__Your assignment__.
Reproduce verbatim the line where "Screen dimensions: 2340x1394" occurs, along with all following lines down to the last line of the data.
[[ Provided material, beginning ]]
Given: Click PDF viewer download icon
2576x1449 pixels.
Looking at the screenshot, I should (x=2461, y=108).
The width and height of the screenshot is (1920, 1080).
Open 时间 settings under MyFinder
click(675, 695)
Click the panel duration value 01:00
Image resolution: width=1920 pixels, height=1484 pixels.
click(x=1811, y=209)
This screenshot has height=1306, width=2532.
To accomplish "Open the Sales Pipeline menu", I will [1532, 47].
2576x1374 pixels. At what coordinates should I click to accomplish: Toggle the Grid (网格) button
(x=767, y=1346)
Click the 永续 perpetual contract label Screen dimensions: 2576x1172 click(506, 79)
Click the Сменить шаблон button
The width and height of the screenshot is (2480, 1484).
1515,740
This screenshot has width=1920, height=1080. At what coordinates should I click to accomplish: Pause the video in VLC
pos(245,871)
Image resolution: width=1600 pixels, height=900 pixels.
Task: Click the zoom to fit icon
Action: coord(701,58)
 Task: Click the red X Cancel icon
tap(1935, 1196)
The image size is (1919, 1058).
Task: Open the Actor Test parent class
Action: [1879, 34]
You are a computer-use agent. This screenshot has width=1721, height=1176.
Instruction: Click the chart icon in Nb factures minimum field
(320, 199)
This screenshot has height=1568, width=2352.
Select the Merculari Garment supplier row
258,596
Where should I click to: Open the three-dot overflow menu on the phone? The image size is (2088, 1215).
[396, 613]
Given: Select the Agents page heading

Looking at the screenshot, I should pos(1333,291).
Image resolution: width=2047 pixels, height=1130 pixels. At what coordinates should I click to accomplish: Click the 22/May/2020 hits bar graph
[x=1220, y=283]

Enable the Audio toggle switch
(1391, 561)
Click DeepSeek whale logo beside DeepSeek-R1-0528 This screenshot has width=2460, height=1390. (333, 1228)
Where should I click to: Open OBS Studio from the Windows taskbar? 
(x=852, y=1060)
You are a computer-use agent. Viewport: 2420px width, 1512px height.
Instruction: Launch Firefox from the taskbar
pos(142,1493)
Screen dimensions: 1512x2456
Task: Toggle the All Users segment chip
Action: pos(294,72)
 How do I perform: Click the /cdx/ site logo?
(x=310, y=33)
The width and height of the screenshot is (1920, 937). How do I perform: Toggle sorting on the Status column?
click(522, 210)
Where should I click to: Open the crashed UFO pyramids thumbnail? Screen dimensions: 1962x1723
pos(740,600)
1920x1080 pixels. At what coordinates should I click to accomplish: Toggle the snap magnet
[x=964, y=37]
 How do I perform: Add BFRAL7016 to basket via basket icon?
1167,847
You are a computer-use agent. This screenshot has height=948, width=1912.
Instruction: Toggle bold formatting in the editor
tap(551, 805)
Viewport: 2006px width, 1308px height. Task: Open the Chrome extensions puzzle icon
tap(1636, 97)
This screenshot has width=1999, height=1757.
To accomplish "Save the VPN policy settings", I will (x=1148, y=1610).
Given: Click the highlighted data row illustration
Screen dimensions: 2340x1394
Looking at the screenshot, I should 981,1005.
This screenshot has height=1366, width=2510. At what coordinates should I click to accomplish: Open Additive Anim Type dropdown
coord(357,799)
[[ Provided material, end ]]
__Solution for this task__.
Screen dimensions: 2340x1394
Looking at the screenshot, I should 981,1005.
This screenshot has height=1366, width=2510. At what coordinates should I click to accomplish: Open Additive Anim Type dropdown
coord(357,799)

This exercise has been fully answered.